## SOURCE EXTRACT
What you are doing is passing up on the opportunity of catching various errors (you are also passing up the opportunity for some optimizations, but that is probably a secondary issue.) In particular, you are passing up on some opportunities to catch inconsistencies in how different applications (or different parts of the same application) create and use data.

One argument made against putting these sort of rules in effect is that they constrain what application developers can do, but that is the wrong way to look at it: any such conflict is an indication of a misunderstanding (not necessarily on the part of the application developers) that has been caught before it can lead to bigger problems, such as a database full of irretrievably inconsistent or incomplete data.

When the problems finally do arise, it is often the case that some sort of workaround is the only practical solution. This, in my experience, is one of the common ways by which systems accrue gratuitous complexity, which in turn has at least two real-world consequences: an increased time to make changes, upgrades and extensions, and an increased frequency of errors, especially WTF-type errors (and probably also efficiency/performance hits.)

I'd be curious to hear when they do, would be great if you had some real world examples.

Most database vendors make sequence generation (whether through explicit SEQUENCE objects or auto-incrementing columns) performant by making a few compromises:

* Numbers may not always be sequential (you might get 1, 3, 2 - in that order)

* There may be gaps (you might get 1, 2, 5, 6)

But since these are supposed to be opaque identifiers, neither of these compromises should be a concern for most users. But this means that these sequences can live outside of a transaction (you might grab an ID, rollback, and that ID is gone) and that systems with multiple nodes can be allocated a "block" of numbers from which they can quickly pull new values, without needing to coordinate with a master node.

This is particularly useful in some other scenarios such as distributed, eventually-consistent systems that are able to resolve concurrency conflicts. Send out changes optimistically (with those pregenerated IDs), resolve conflicts by untangling the ones that didn't work.

https://en.wikipedia.org/wiki/Universally_unique_identifier#...

"The random nature of standard version 3, 4, and 5 UUIDs and the ordering of the fields within standard version 1 and 2 UUIDs may create problems with database locality or performance when UUIDs are used as primary keys. For example, in 2002 Jimmy Nilsson reported a significant improvement in performance with Microsoft SQL Server when the version 4 UUIDs being used as keys were modified to include a non-random suffix based on system time. This so-called "COMB" (combined time-GUID) approach made the UUIDs non-standard and significantly more likely to be duplicated, as Nilsson acknowledged, but Nilsson only required uniqueness within the application."

Also, there are other options for time-ordered GUID/UUID alternatives. ULID is the one I've been heavily using in projects lately: https://github.com/ulid

(ULID uses a timestamp prefix and random suffix for reasonable time-ordered database locality; an interesting compromise between V1 and V4 UUIDs, though not directly compatible with either. The L stands for "lexicographic" in that its also meant to be sortable in string indices as well, which can be important for database locality in many document/NoSQL databases.)

## CHALLENGES
**A.** List every UUID version number mentioned in the thread about database identifiers.
**B.** Retype the thread about database identifiers from "But since these" up to and including "that didn't work.".

## PROVIDED DATA
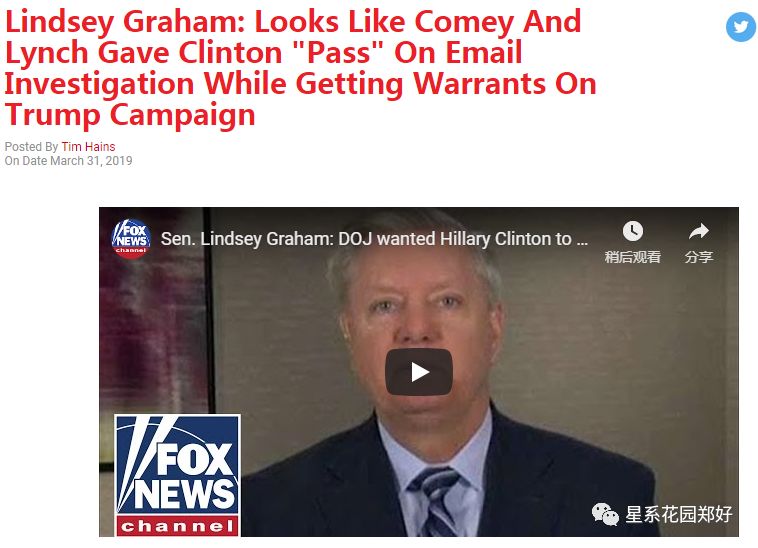Share article via the Twitter bird icon

pos(741,27)
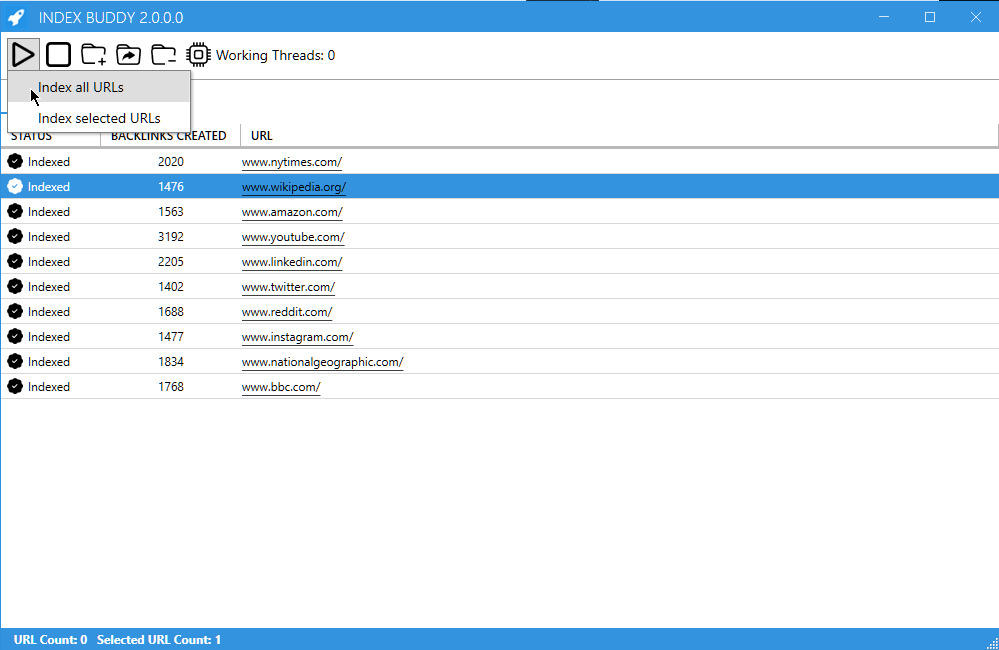The width and height of the screenshot is (999, 650).
Task: Export URLs using the folder-arrow icon
Action: pyautogui.click(x=128, y=54)
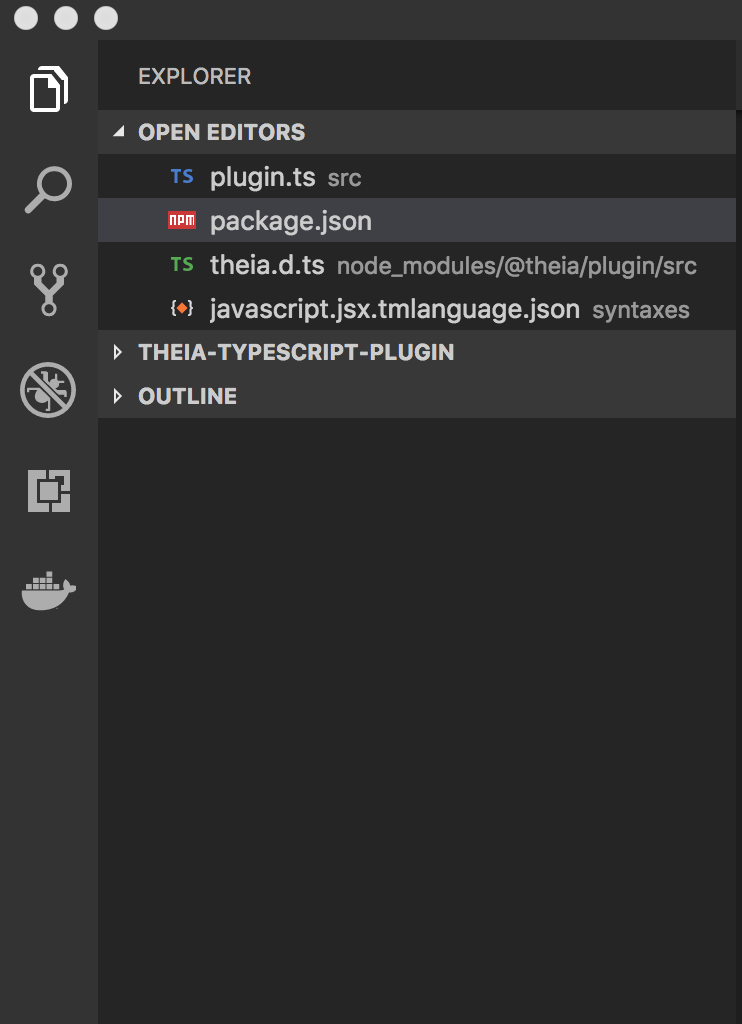Expand the THEIA-TYPESCRIPT-PLUGIN folder
742x1024 pixels.
click(118, 352)
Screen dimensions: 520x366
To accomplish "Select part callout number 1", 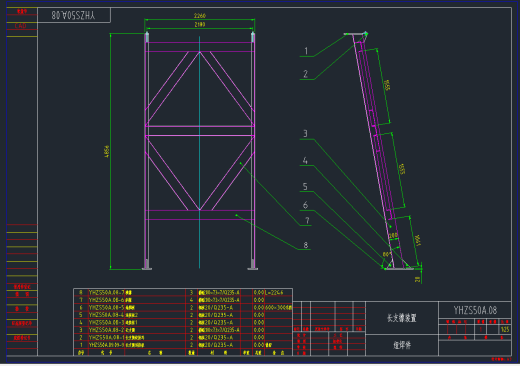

## CORRECT ANSWERS
**A.** 1, 2, 3, 4, 5

**B.**
But since these are supposed to be opaque identifiers, neither of these compromises should be a concern for most users. But this means that these sequences can live outside of a transaction (you might grab an ID, rollback, and that ID is gone) and that systems with multiple nodes can be allocated a "block" of numbers from which they can quickly pull new values, without needing to coordinate with a master node.

This is particularly useful in some other scenarios such as distributed, eventually-consistent systems that are able to resolve concurrency conflicts. Send out changes optimistically (with those pregenerated IDs), resolve conflicts by untangling the ones that didn't work.